Fin avril 1981. Giscard et Mitterrand s’affrontent au second tour de la présidentielle. Comme le prévoyaient les sondeurs, Chirac a été nettement distancé. Trois mois après ses révélations à Pérès, le « dossier épouvantable » qui devait sortir fin mars n’est toujours pas paru dans la presse américaine. C’est alors que naît le « Comité d’information et de vérité sur le septennat », une association anti-Giscard constituée en majorité de journalistes manipulés par certains candidats à l’Élysée (Mitterrand notamment, mais pas seulement). Dans une lettre ouverte publiée par le quotidien de gauche ?Le Matin de Paris, le Comité s’intéresse à une mystérieuse conspiration montée outre-Atlantique, entre Los Angeles et New York. Giscard raconte : « Le secrétaire général de la présidence [celui-là même qui lui avait rapporté les propos tenus par Chirac à Pérès] insère dans mes dossiers du soir des télégrammes d’agences de presse américaines qui font état d’une escroquerie à grande échelle, portant sur des pierres précieuses, dans laquelle on aurait essayé de m’impliquer. » Sortie en octobre 1979 dans Le Canard enchaîné, l’affaire des diamants offerts par Bokassa au président français est encore toute fraîche Giscard poursuit : « Les contrôles effectués par l’administration américaine ont rendu impossible le montage de l’opération, qui s’est effondrée dans le ridicule. On n’en entendra plus jamais parler, mais comment Jacques Chirac en avait-il été informé à l’avance ? » Et que serait-il advenu de l’affaire des « pierres précieuses américaines » si des mythomanes-manipulateurs comme Jean-Louis Gergorin – le corbeau de Clearstream – y avaient trempé ?

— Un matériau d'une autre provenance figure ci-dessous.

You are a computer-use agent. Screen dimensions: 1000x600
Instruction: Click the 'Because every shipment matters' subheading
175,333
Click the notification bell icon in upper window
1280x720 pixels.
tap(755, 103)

Évidemment, Chirac n’a pas averti Giscard de ce qui se tramait contre lui comme Villepin n’a pas prévenu Sarkozy quand il a su que son nom était mêlé à l’affaire Clearstream. Reste quelques zones d’ombre. Pour pouvoir être aussi bien informé, Chirac avait-il lancé ses limiers pour enquêter sur cette affaire ? À vingt-trois ans de distance, Villepin n’a pas hésité. Autre question : Giscard lui-même n’en savait-il pas plus – et n’en a-t-il pas été averti plus tôt – qu’il ne l’avoue (comme Sarkozy) ? Dans ses Mémoires, Giscard se refuse malheureusement à aller plus loin. Même si ses sous-entendus sont lourds de sens, l’ancien président n’ira jamais jusqu’à accuser Chirac d’avoir lui-même monté l’affaire comme Sarkozy ne se hasarde pas à accuser publiquement Villepin d’avoir inventé Clearstream.